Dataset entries
* * * * * * *

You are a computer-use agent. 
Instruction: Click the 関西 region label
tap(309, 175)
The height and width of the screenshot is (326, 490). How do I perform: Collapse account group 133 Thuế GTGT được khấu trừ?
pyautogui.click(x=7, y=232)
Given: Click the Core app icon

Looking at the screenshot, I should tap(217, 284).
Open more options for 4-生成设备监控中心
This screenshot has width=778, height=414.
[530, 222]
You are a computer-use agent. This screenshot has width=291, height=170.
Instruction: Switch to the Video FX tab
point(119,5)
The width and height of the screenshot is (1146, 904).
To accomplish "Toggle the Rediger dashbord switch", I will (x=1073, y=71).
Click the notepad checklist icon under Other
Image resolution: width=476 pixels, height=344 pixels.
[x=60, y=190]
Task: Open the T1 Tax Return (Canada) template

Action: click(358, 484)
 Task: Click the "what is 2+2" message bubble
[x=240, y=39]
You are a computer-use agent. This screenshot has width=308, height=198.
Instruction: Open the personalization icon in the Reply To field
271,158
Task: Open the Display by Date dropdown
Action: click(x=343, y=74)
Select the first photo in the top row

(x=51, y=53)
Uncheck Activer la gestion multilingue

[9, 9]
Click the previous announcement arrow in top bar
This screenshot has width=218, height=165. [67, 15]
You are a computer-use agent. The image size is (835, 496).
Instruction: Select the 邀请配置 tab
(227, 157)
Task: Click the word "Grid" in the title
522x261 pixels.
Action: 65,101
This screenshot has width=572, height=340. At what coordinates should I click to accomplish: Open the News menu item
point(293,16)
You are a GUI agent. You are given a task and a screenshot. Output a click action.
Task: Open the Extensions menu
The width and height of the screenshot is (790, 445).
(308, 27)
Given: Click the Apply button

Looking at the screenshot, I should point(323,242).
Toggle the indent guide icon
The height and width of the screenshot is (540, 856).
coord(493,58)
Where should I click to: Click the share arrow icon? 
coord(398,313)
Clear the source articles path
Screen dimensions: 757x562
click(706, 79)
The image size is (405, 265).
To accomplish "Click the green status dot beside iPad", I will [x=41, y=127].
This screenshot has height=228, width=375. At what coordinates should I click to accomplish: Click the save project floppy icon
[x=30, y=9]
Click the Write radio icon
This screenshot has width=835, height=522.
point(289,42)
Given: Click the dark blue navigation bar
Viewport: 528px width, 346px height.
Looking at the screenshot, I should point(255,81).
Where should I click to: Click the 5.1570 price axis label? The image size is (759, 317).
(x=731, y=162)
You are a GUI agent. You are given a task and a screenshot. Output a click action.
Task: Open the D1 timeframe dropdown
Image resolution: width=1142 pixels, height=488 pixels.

* * * * * * *

→ Assignment
Reply with nothing but the number of lines in the data above that contain "computer".

→ Answer section
4